***** Record set

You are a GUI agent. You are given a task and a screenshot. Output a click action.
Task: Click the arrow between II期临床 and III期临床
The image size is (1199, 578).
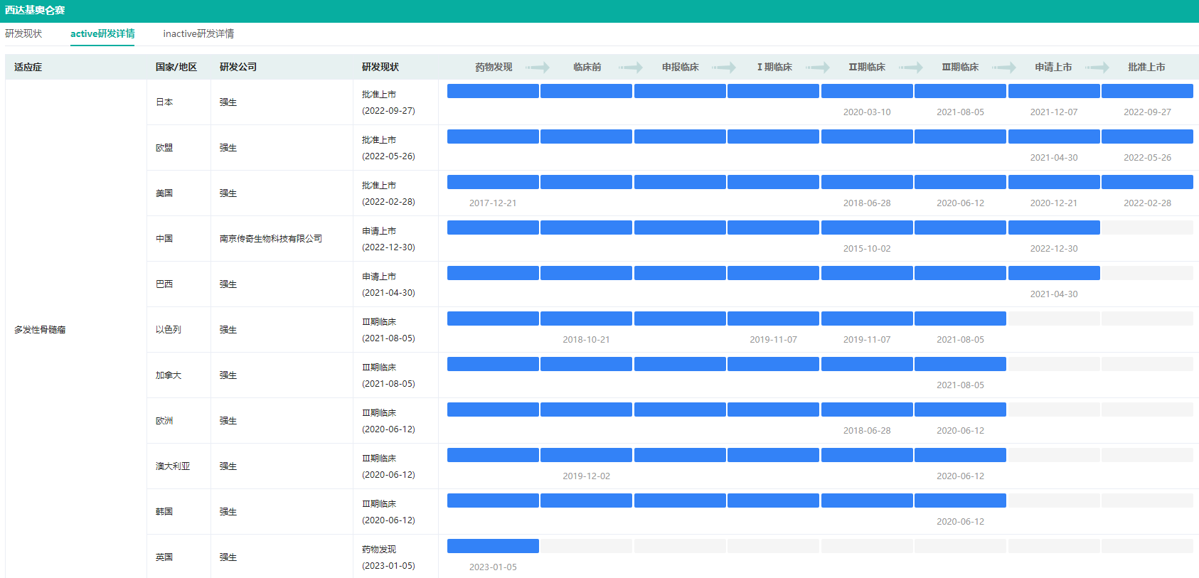point(911,68)
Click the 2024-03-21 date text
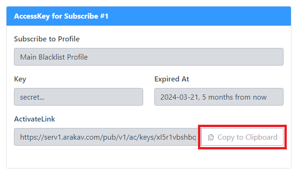 tap(179, 97)
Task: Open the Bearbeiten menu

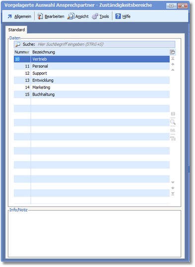Action: click(x=51, y=16)
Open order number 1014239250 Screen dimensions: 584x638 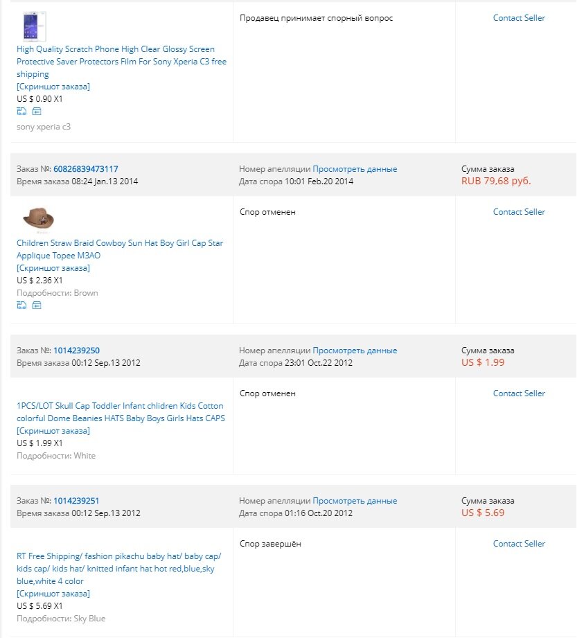[x=76, y=351]
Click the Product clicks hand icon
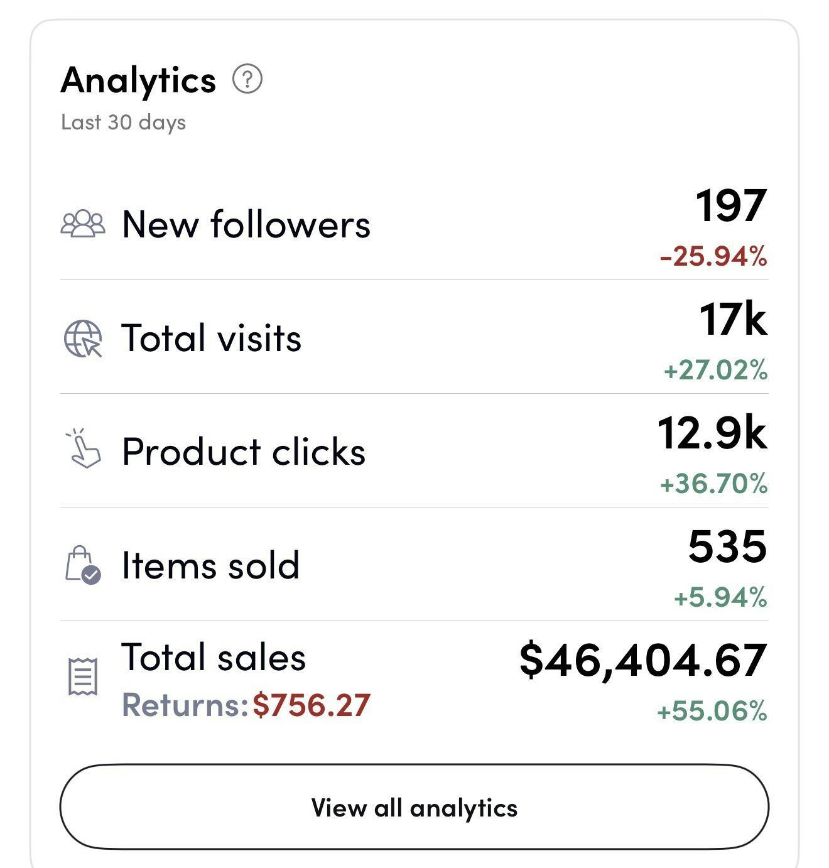This screenshot has height=868, width=829. (84, 448)
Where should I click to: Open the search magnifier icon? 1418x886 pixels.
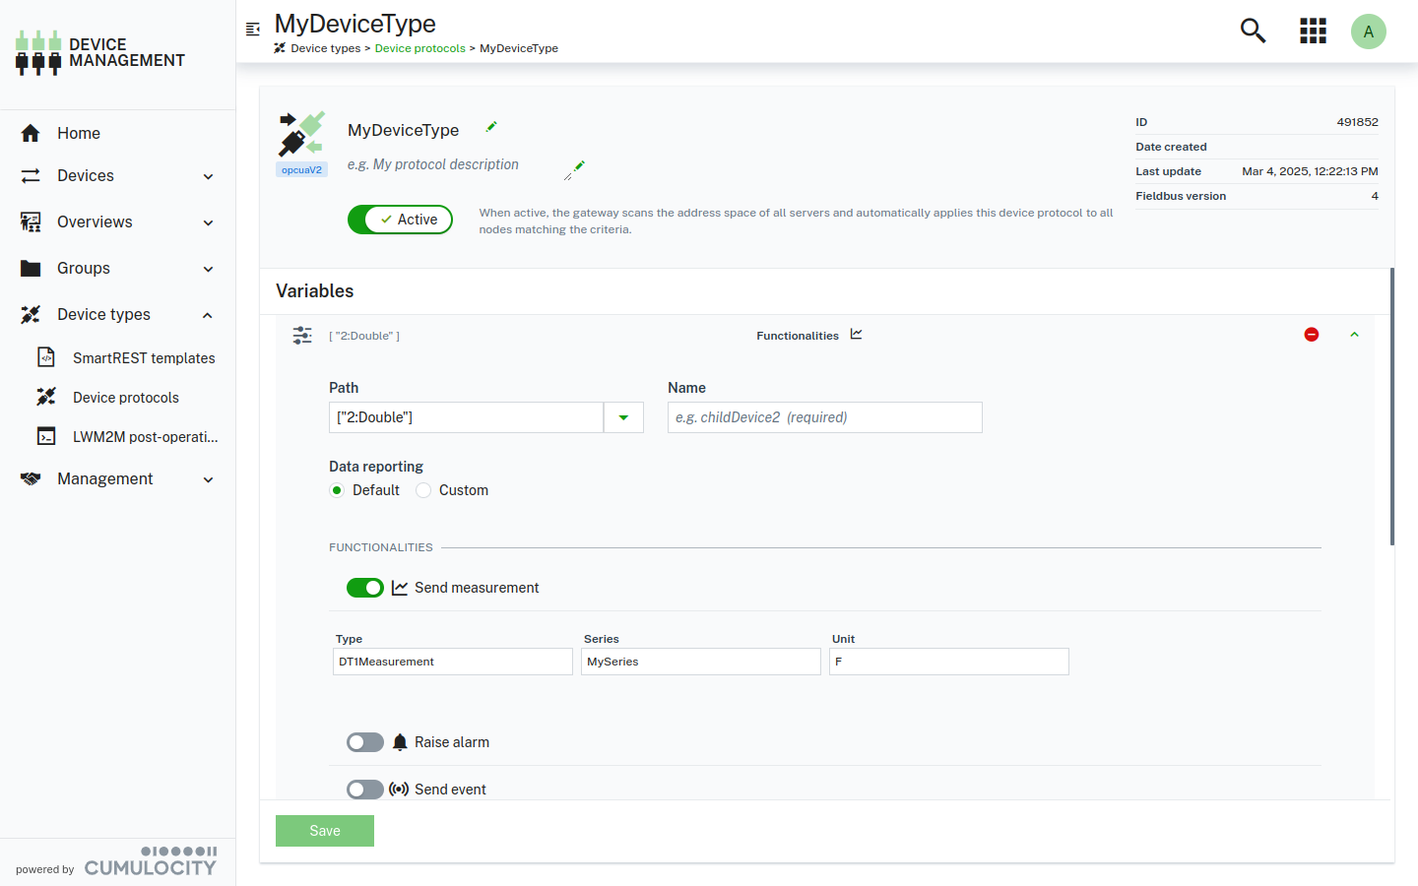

**********

### [What you need to do]
In the copy, include exactly the lines from the one containing "Click the Product clicks hand icon" through the last line of the records, and no pictures or other text.

### [Task result]
Click the Product clicks hand icon
This screenshot has height=868, width=829. (84, 448)
Where should I click to: Open the search magnifier icon? 1418x886 pixels.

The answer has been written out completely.